Halium LXC container

Next I copied all of the lxc-android repository onto the device, as well as the Android system.img from the default Halium install. This contains all the scripts to start the LXC Android container. The LXC config file in the repository is from an older version of LXC than current Debian unstable. It’s easy to upgrade in-place with lxc-update-config -c /var/lib/lxc/android/config.

Enable the services that mount the Android filesystems:

systemctl enable android-mount.service
systemctl enable system.mount

Then reboot and check the Android side started up with /system/bin/logcat. This should load all the firmware blobs and enable the WiFi interface.

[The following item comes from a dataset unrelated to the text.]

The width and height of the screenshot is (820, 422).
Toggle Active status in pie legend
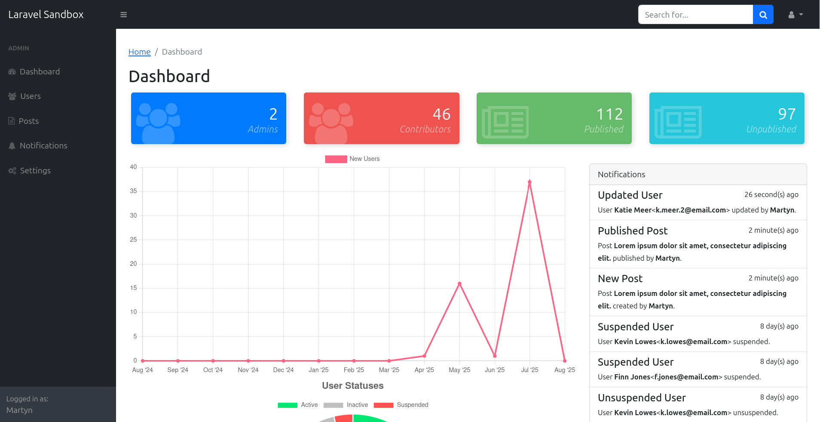point(298,405)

Hybris tests and udev permission problems

Hybris comes with a bunch of useful test programs for checking the various Android wrappers like GLES, sound, camera, etc. are working. Unfortunately they all failed with some cryptic error messages:

nick@samsung:~$ test_glesv2 
library "libgui.so" wasn't loaded and RTLD_NOLOAD prevented it
ERROR: The DDK is not compatible with any of the Mali GPUs on the system.
The DDK was built for 0x880 r2p0 status range [0..15], but none of the GPUs matched:
test_glesv2: ../../tests/test_glesv2.c:113: main: Assertion `eglGetError() == EGL_SUCCESS' failed.

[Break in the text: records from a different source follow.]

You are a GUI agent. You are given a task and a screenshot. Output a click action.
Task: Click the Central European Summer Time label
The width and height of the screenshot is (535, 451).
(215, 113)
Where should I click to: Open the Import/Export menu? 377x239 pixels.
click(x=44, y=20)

A quick check in Android’s logcat reveals a lot of failures to open devices:

03-21 08:15:14.350     0  1574 D libEGL  : failed to load libgui: dlopen failed: 
03-21 08:15:14.356     0  1574 D libEGL  : loaded /vendor/lib/egl/libGLES_mali.so
03-21 08:15:14.368     0  1574 E ion     : open /dev/ion failed!
03-21 08:15:14.368     0  1574 E gralloc : /dev/graphics/fb0 Open fail
03-21 08:15:14.368     0  1574 E gralloc : Fail to init framebuffer
03-21 08:15:14.368     0  1574 E ion     : open /dev/ion failed!
03-21 08:15:14.368     0  1574 W libEGL  : eglInitialize(0xf786da60) failed (EGL_NOT_INITIALIZED)

This looks like a simple permission problem where the permissions on the device files are not set up the way Android expects. Simply following the Halium documentation and generating the udev rules file for the device then rebooting fixes this. Patch here.

Now we get a little bit further and test_hwcomposer crashes inside some EGL initialisation function. I don’t really understand what’s going on but it seems to be some mismatch between the gralloc version libhybris is using and the gralloc version used by the Samsung blobs. (Gralloc is Android’s graphics memory allocation layer.) I hacked around this by forcing hybris to skip the check for gralloc v1. I’m not very happy about this so I’ll perhaps revisit it later.

UPDATE: better fix here: libhybris/libhybris#446.

And now all graphics, lights, and vibrator tests all work! I couldn’t immediately get camera and sound working, but I didn’t try very hard.

Wayland, X11, GNOME

I’ve been using GNOME3 on my desktop quite happily for a while now and I’d like to run it on my phone too. The launcher is touch friendly-ish and Purism have done a lot of work porting the various GNOME apps to a mobile form-factor using libhandy.

Ideally I’d run the Wayland variant of Mutter because both Wayland and the Android graphics stack are based on GLES and this should get us hardware accelearation for the UI. Unfortunately this is a bit of a non-starter as the Mutter Wayland backend is tied to DRM which Android kernels don’t support. So we’re stuck with X11 or using a different compositor entirely.

Thankfully there’s the xf86-video-hwcomposer project that provides an X driver using Android’s hwcomposer and libhybris. This provides hardware acceleration on the X server side but any client side drawing is unaccelerated and uses Mesa’s llvmpipe software fallback.

And finally…

There’s really nothing like the triumphant feeling of doing apt install emacs on your phone followed by the despair of discovering there’s no way to press those C- and M- meta keys.